Klee is a weaver’s wrap, rather than a babywearer’s one. He is stubbornly grippy, and tricky to tighten. You need to think hard before you wrap, because passes will stick where they land and there is very little you can do to tighten up once the fabric has locked in place. The weight of the the tails took me back. I admit my day-to-day wraps are FiSpis – I am used to soft, silky, easy-to-knot finishes. I found Klee heavy in hand, and especially so when trying to tie a square knot behind my back with 1 metre tails. Given this, double hammock took a couple of tries to get anywhere near a decent wrap job. Not that a bit of slack mattered. The strength of the weave meant as long as I got the original rebozo pass tight, the reinforcing hammock really didn’t need to do a lot other than look pretty. I even managed to wrestle the tails into a saltwater finish, which looked beautiful and proved very comfortable too.

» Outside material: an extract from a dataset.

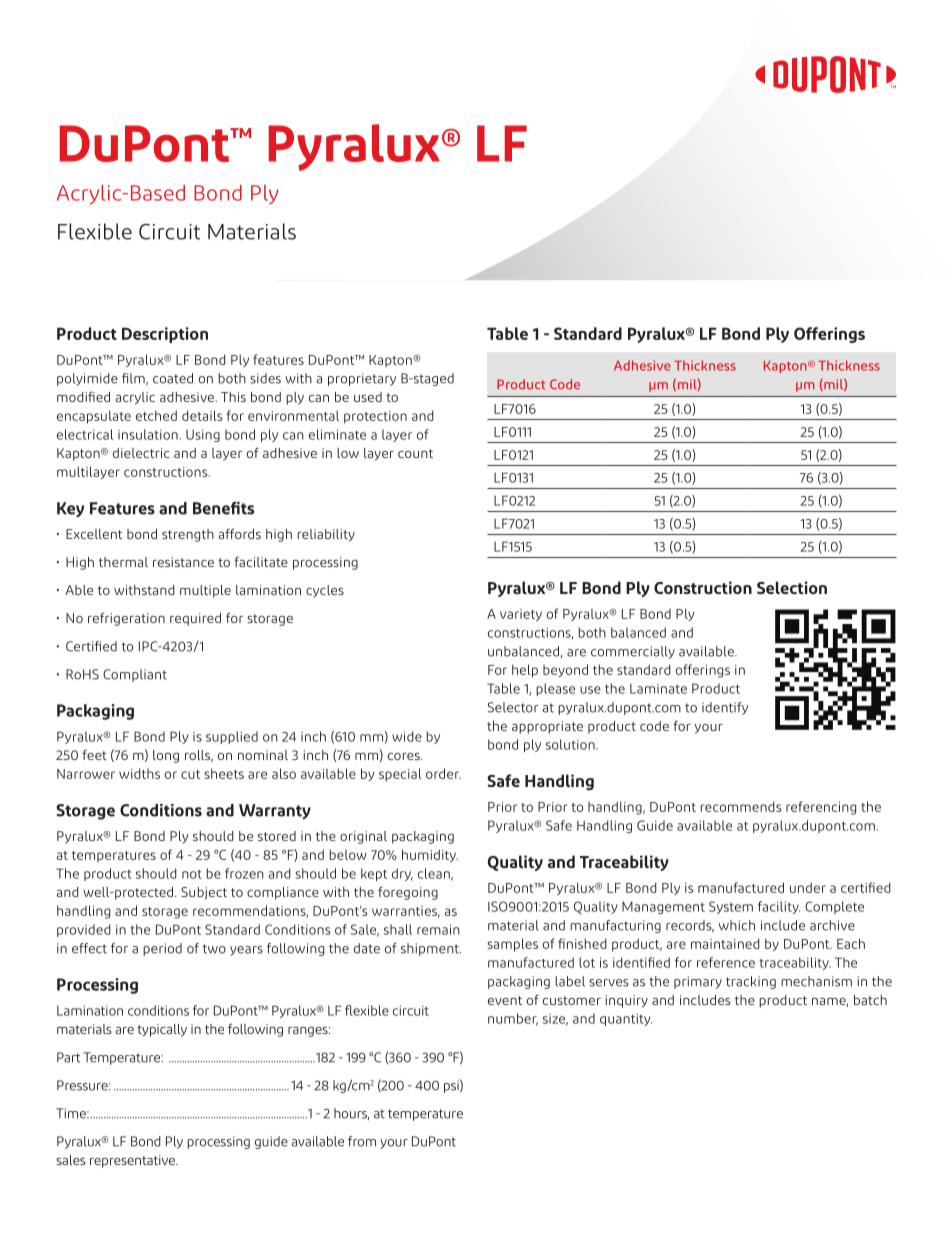 The image size is (952, 1233). I want to click on order, so click(443, 773).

Robin’s hip carry proved to be the best way to get comfortable with this wrap. Partly pre-tightened, it allowed me to do most of the adjusting before putting D in, and the supportiveness meant she was weightless in a single layer whilst the bulky shoulder leant a lot of cush where it was needed. It also showed off both sides of the wrap; the bold, blocky ‘right’ side and the subtler, prettier ‘wrong’ side too.

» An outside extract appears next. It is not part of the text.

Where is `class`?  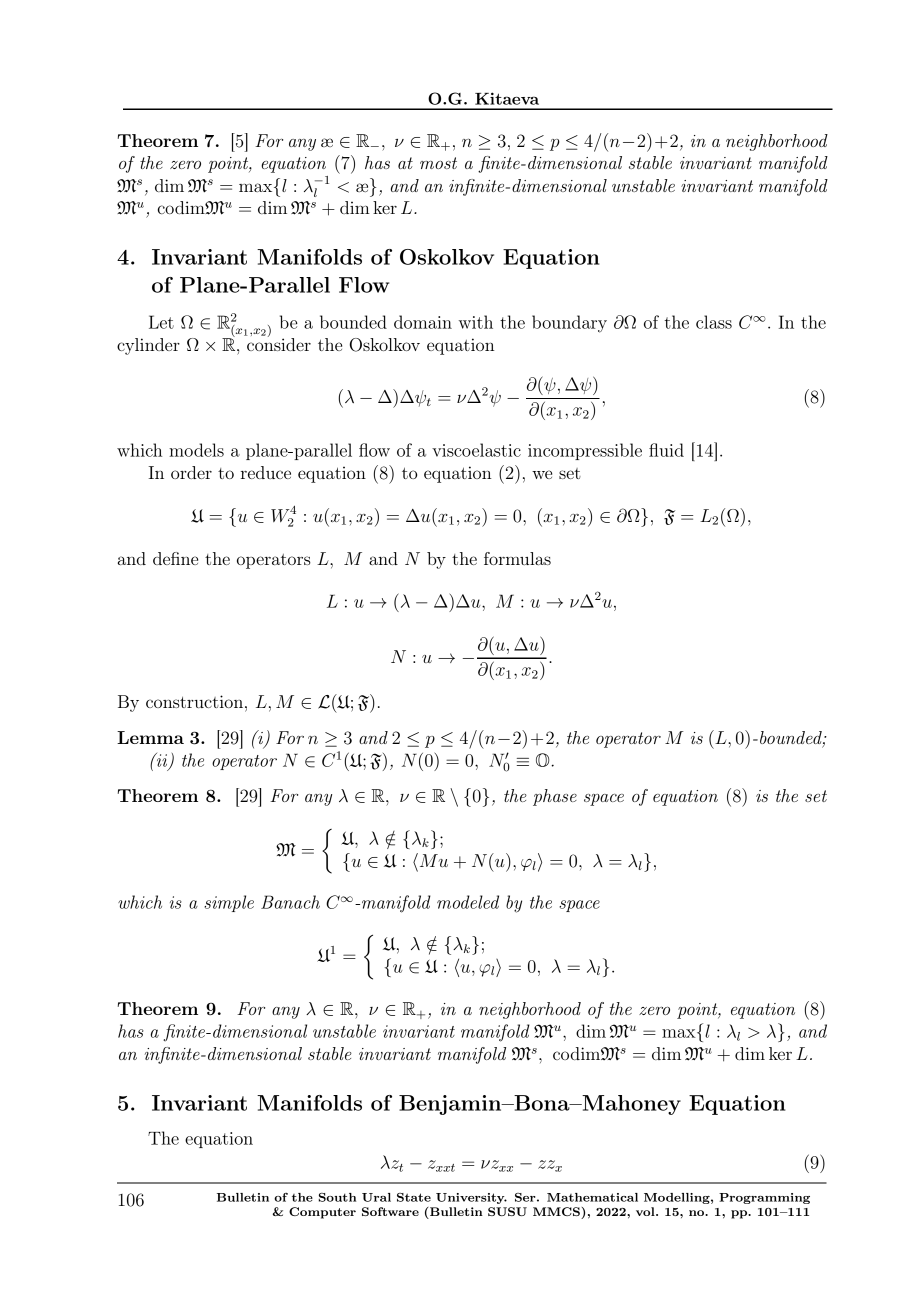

Klee is so beautiful I have spent quite a bit of time folding and unfolding him, petting him and taking his picture. He is so beautiful and complicated and lovely. He is a meta-wrap, somehow more than the sum of his parts. Every time I put him on he appears completely different. There’s just so much of him, and so much variety in the colourways and how they group and contrast against each other.
In the real, pragmatic world, the only way I could get much babywearing use out of Klee would be as a shortie or maybe a ring sling. He’s just too thick to wind around my tiny little girl’s legs, and she wriggles too much to achieve precise and perfect wrapping in a split second. But I feel so lucky to have had him to stay. There are few wraps out there as highly prized, highly sought after and widely admired as this one. If you get the chance to meet him one day, do! He will take your breath away.